Secondo covo di Messina Denaro. La vicina: “Una storia esagerata” (video)

Nel secondo covo di Messina Denaro gioielli e pietre preziose

Gioielli, collane, bracciali e anche pietre preziose di dimensioni consistenti: sarebbero state trovate all’interno del bunker scoperto nel secondo covo utilizzato da Matteo Messina Denaro a Campobello di Mazara, secondo quanto si apprende da fonti qualificate. Gli uomini del Gico della Guardia di Finanza e quelli del Ros dei Carabinieri hanno effettuato la perquisizione che avrebbe portato al ritrovamento. Dovrà essere ora una perizia ad accertare l’autenticità e il valore dei gioielli e delle pietre trovate. Al momento, sottolineano sempre le stesse fonti, non sarebbe invece stato trovato ancora nulla di scritto.

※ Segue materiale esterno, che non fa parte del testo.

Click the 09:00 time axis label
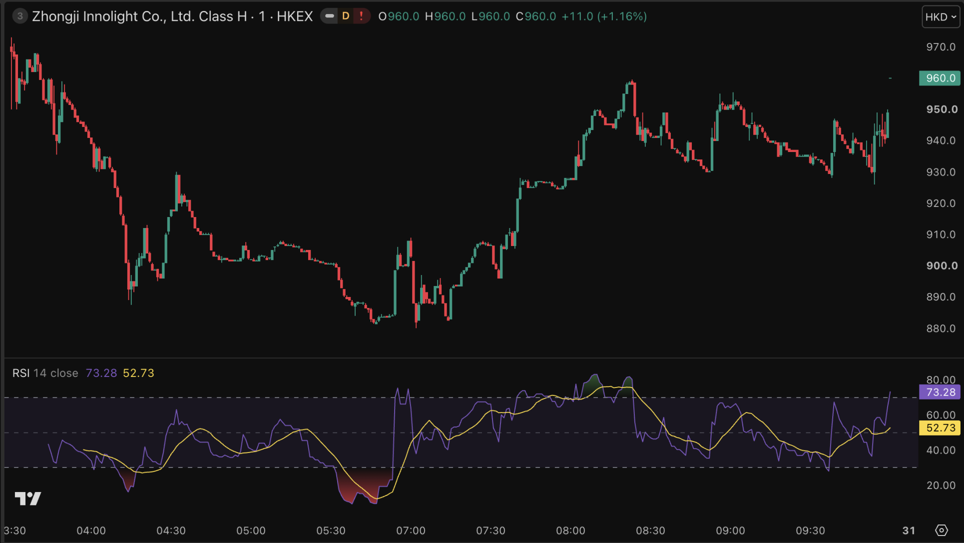 (x=730, y=531)
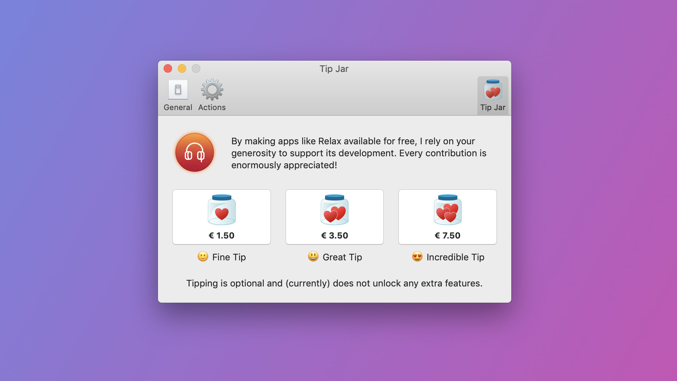Click the 😀 Great Tip label
Viewport: 677px width, 381px height.
pyautogui.click(x=334, y=257)
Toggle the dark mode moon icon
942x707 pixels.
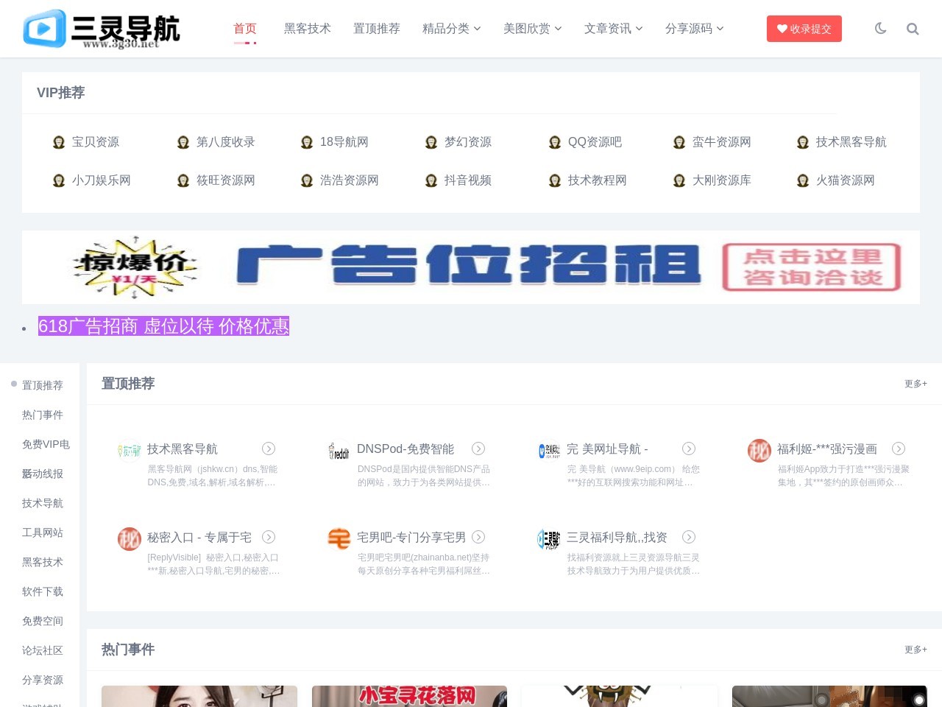(880, 28)
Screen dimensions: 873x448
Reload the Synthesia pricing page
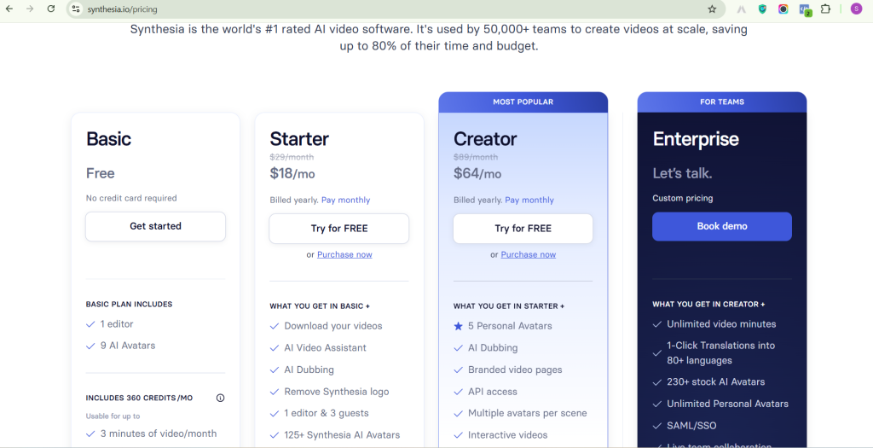pyautogui.click(x=51, y=9)
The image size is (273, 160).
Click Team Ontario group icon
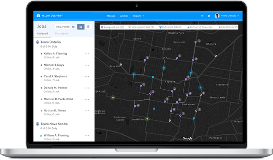tap(37, 42)

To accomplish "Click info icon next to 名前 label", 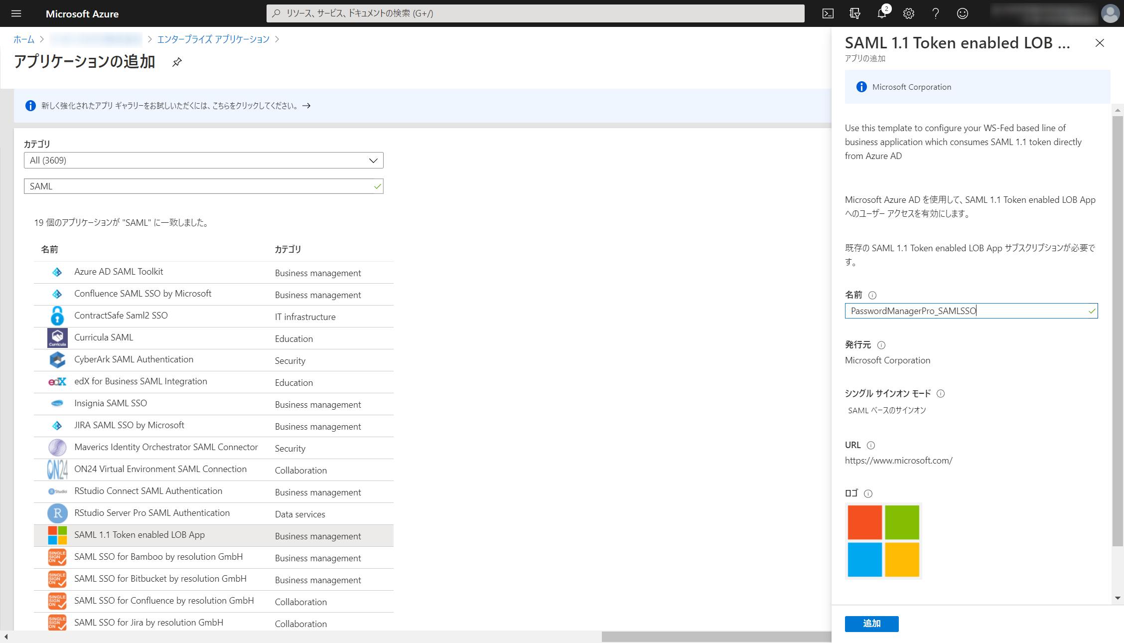I will pos(872,295).
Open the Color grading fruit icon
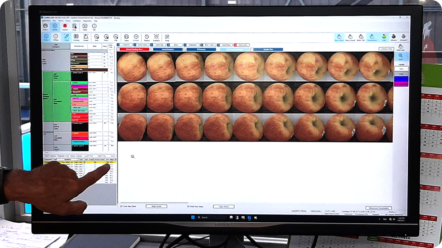The width and height of the screenshot is (442, 248). pos(384,37)
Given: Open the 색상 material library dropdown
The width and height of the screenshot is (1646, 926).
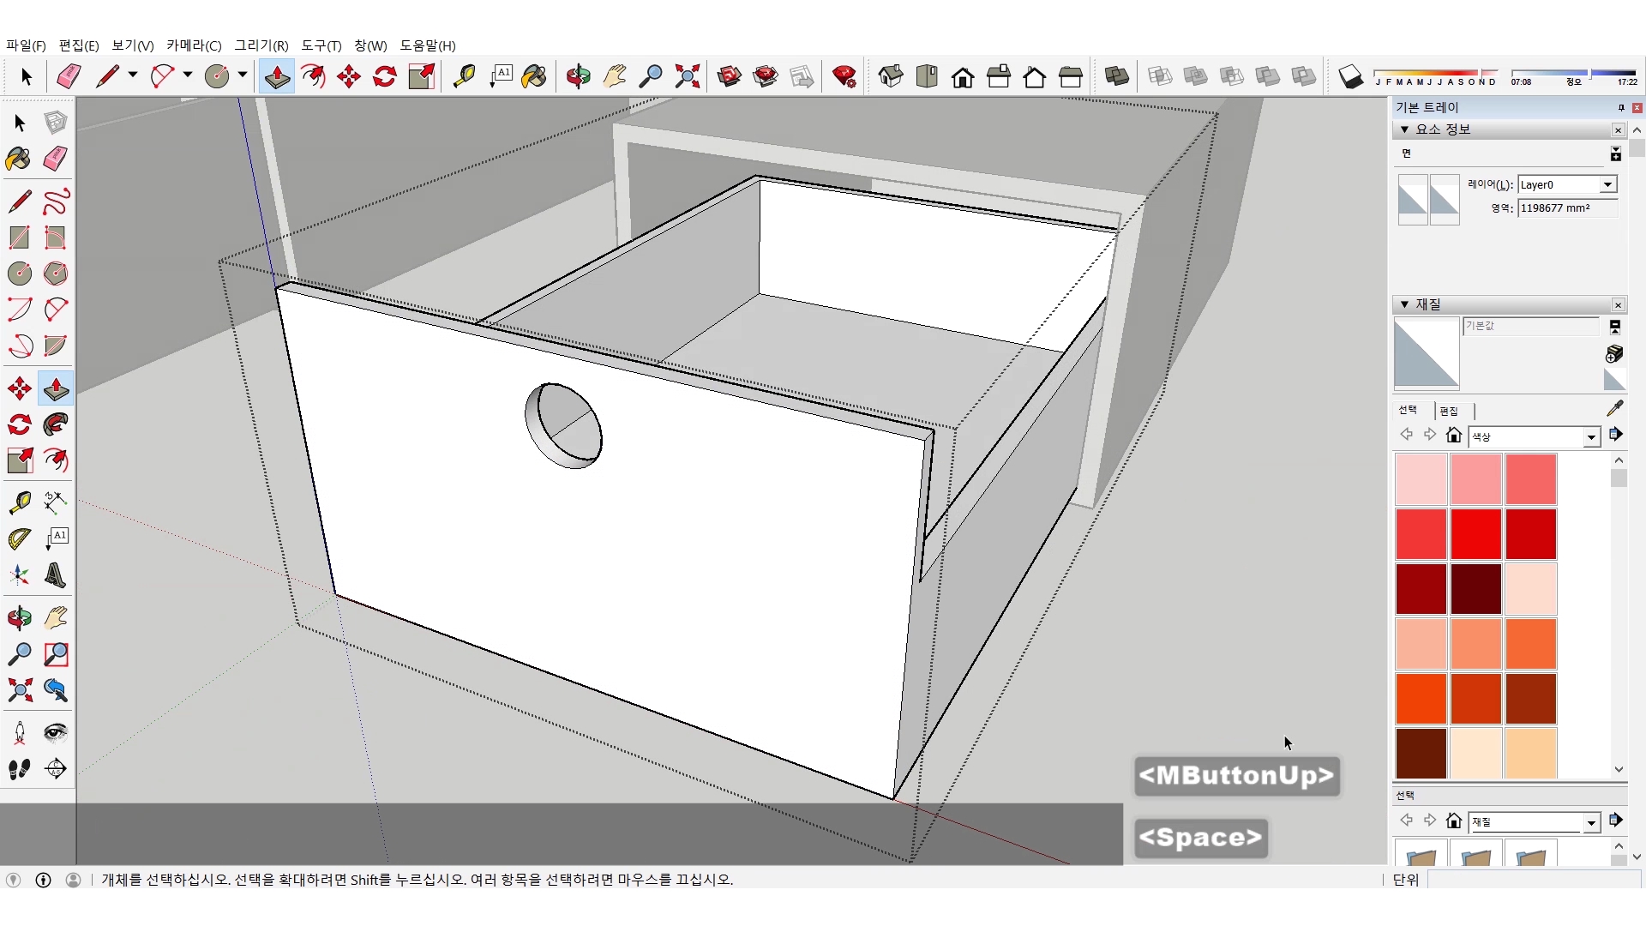Looking at the screenshot, I should 1591,437.
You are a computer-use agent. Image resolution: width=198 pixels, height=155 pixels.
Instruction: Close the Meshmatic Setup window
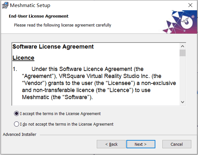(190, 5)
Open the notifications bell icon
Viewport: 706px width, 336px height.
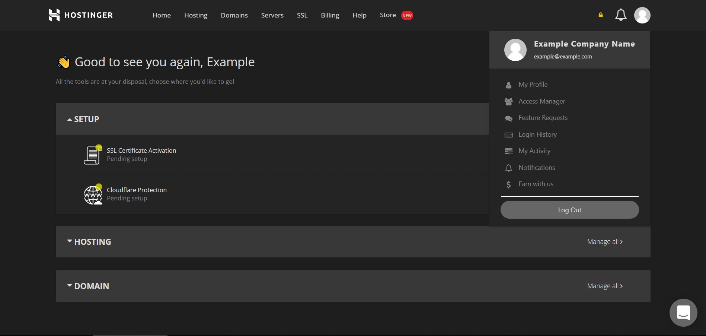(x=620, y=15)
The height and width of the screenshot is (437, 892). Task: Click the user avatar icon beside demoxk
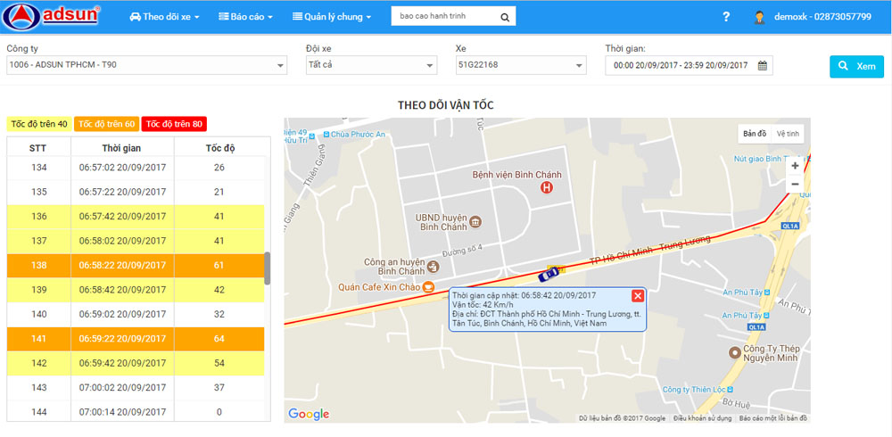[x=759, y=17]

Il boss forse già oggi in video all’udienza del processo di Caltanissetta sulla stragi del ’92

Il boss Matteo Messina Denaro potrebbe partecipare oggi in videoconferenza all’udienza del processo ai mandanti delle stragi di Capaci e via D’Amelio in corso davanti alla Corte d’assise d’appello di Caltanissetta. A quanto si apprende, nel penitenziario di massima sicurezza de L’Aquila è già stata allestita una sala attraverso la quale si svolgerà il collegamento.

Carcere de L’Aquila: da oggi il boss inizia la chemioterapia

Secondo quanto apprende La Presse da fonti penitenziarie, il boss Matteo Messina Denaro, detenuto nel carcere di massima sicurezza de L’Aquila, oggi “inizierà le sedute di chemioterapia”, alle quali non si era potuto sottoporre a causa dell’arresto.

Il carcere di massima sicurezza de L'Aquila dove è detenuto Matteo Messina Denaro gettyimages

Il carcere di massima sicurezza de L’Aquila dove è detenuto Matteo Messina Denaro

Sulla latitanza di Messina Denaro indagato un secondo medico

L’oncologo trapanese Filippo Zerilli è indagato nell’inchiesta sulla rete dei favoreggiatori del boss Matteo Messina Denaro. Avrebbe eseguito l’esame del DNA necessario alle cure chemioterapiche a cui il padrino di Castelvetrano doveva sottoporsi. Il paziente si era presentato al medico con i documenti di Andrea Bonafede, il geometra che gli avrebbe prestato l’identità e che, come Zerilli, è finito ora sotto inchiesta.

Scoperto ieri un secondo covo di Matteo Messina Denaro

Una stanza blindata a cui si accede dal fondo scorrevole di un armadio: è il secondo covo del boss Matteo Messina Denaro scoperto ieri dai carabinieri e dal Gico della Finanza in una casa al primo piano di una palazzina di via Maggiore Toselli 34, a Campobello di Mazara. L’abitazione è di Errico Risalvato, 70 anni, assolto nel 2001 dall’accusa di mafia, ritenuto vicino al capomafia di Castelvetrano.

Prima ora d’aria di Messina Denaro, “si mostra sorridente”

All’interno del penitenziario di massima sicurezza de L’Aquila, Matteo Messina Denaro ha fatto ieri la sua prima ora d’aria, si è organizzato la cella ed è molto attivo, mostrandosi sempre sorridente con il personale che incrocia nel carcere, secondo quanto trapela da indiscrezioni che aggiungono: “Il suo sarebbe un comportamento anomalo rispetto a come si comportano di solito i detenuti al 41 bis”. A quanto si apprende da fonti informate, le sedute di chemioterapia potrebbero essere disposte in massima sicurezza in una struttura all’esterno del carcere.